En y regardant de plus près, ces gels ne correspondent en rien aux chiffres transmis préalablement à la Commission Européenne, ces derniers prévoyant une timide augmentation des rémunérations des fonctionnaires, soit l’inverse de ce que contiennent les données transmises au COR. Lesquelles contiennent donc bel et bien des données bidouillées volontairement : on gèle les rémunérations, donc on gèle les cotisations, et on crée de toute pièce un déficit factice, chiffré par nos amis à 3 milliards d’euros, soit le tiers de ce qu’annonce le gouvernement Borne pour argumenter l’urgence de sa réforme. CQFD.

On peut donc en déduire que le gel des rémunérations des fonctionnaires n’est pas une hypothèse sérieusement retenue par le gouvernement, mais qu’il permet de retomber sur ses pieds en termes de calcul pour dramatiser la nécessité de la réforme.

Reprenons donc de manière synthétique en élargissant le spectre. A l’été 2021, le gouvernement français s’engage par écrit auprès de la Commission Européenne par un pacte de stabilité portant sur la totalité du deuxième quinquennat d’un Emmanuel Macron pas encore réélu. Sur la balance pour pouvoir bénéficier de la manne de 40 milliards d’euros suite à la crise du COVID, la recommandation de Bruxelles quant à la nécessité de réformer les retraites devient de facto un engagement écrit et signé par la France.

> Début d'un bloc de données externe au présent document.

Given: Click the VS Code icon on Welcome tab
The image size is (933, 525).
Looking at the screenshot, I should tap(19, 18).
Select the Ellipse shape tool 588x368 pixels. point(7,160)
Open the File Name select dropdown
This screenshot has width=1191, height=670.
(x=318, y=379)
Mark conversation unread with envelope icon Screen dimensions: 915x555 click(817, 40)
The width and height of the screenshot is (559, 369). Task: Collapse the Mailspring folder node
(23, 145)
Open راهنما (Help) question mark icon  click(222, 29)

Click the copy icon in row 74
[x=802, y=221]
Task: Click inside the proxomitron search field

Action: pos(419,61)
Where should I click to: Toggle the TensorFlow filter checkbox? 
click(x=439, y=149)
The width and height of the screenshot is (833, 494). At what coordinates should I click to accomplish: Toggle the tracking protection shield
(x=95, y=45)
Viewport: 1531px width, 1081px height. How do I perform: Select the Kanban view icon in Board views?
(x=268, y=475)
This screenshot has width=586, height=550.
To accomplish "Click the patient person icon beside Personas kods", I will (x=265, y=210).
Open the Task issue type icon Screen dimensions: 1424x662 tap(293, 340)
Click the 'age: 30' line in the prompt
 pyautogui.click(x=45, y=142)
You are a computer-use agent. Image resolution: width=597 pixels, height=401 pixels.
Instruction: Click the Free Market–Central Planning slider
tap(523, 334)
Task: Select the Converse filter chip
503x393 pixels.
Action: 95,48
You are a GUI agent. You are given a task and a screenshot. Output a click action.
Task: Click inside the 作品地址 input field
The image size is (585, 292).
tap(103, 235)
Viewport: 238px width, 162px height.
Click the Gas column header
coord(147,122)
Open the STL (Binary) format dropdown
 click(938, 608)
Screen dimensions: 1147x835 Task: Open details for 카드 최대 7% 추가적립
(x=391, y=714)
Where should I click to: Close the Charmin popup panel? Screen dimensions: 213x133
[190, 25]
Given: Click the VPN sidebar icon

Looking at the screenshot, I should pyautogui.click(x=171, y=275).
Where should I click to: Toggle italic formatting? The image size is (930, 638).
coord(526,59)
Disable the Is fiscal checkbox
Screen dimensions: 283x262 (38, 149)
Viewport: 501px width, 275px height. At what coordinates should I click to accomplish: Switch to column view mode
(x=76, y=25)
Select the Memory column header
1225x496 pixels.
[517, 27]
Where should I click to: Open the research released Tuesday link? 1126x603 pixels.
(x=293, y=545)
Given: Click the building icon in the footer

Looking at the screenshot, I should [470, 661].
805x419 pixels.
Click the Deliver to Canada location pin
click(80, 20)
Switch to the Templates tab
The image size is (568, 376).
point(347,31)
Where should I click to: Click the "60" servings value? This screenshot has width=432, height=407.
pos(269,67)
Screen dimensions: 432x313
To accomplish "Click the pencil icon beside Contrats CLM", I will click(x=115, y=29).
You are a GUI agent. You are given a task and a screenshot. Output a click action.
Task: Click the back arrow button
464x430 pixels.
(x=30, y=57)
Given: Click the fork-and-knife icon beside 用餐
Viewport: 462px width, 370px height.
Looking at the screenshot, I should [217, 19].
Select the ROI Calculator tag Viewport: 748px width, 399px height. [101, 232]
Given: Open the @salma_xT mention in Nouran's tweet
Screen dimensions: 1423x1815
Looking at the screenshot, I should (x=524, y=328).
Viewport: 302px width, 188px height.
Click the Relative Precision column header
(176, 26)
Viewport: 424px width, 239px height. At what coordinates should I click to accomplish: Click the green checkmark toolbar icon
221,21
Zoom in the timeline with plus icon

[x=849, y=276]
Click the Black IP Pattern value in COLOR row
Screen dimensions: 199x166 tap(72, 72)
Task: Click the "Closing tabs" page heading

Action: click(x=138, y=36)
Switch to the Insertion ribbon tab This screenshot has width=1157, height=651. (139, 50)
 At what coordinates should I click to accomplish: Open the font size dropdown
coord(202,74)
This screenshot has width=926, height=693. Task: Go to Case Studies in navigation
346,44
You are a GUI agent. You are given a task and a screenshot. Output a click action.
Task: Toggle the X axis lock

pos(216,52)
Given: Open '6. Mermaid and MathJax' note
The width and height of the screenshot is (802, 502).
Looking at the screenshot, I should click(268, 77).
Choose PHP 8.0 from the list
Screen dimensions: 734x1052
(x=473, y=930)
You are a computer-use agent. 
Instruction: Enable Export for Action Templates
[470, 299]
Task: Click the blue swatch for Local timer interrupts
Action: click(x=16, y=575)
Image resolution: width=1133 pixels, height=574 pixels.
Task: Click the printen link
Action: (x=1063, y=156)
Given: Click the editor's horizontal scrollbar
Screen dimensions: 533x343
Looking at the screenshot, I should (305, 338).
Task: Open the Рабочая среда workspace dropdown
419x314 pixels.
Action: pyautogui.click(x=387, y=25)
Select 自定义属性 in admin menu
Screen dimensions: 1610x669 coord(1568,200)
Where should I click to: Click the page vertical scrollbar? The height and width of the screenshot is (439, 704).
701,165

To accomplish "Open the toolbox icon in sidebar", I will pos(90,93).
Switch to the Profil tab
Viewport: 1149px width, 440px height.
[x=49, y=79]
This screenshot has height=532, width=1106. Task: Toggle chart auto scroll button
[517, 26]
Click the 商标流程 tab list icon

Lié désormais par sa propre signature, le gouvernement français demande à Bercy de transmettre au COR ses hypothèses pour la période 2023-2027. Afin de préparer au mieux ses éléments de langage pour les imposer ensuite à l’opinion, Bercy communique des données trafiquées afin de gonfler d’un tiers les déficits dudit régime après 2027. Données entrant en contradiction avec celles que le même Bercy avait communiquées à la Commission en question.

On avait ces dernières semaines découvert mille raisons démontant en pièces l’argument massue de la réforme « juste ». Et voici qu’en plein débat parlementaire on découvre qu’elle n’est pas davantage « nécessaire ». Tout le socle argumentatif s’écroule sur lui-même, ce qui ne nous étonnera guère, mais ce qui est dorénavant démontré, chiffres à l’appui. Ceux qui tiennent le thermomètre ont une nouvelle fois fait mentir les chiffres pour créer de toute pièce un rideau d’enfumage se donnant pour objectif de faire passer leur projet. Quoi qu’il en coûte.

Voilà, la messe est dite, il suffisait de pas grand-chose pour déshabiller le roitelet et exposer en plein jour ses grossiers subterfuges. Une fois encore, cette opinion qu’on dit inexperte a eu du nez : ces sacrifices qu’on fait peser sur ses épaules reposent sur une accumulation de mensonges qu’une simple étude de fonctionnaires vient de révéler. Les téléphones de ces associés de Black Rock qui ont table ouverte à l’Élysée ont dû ces tous derniers jours chauffer.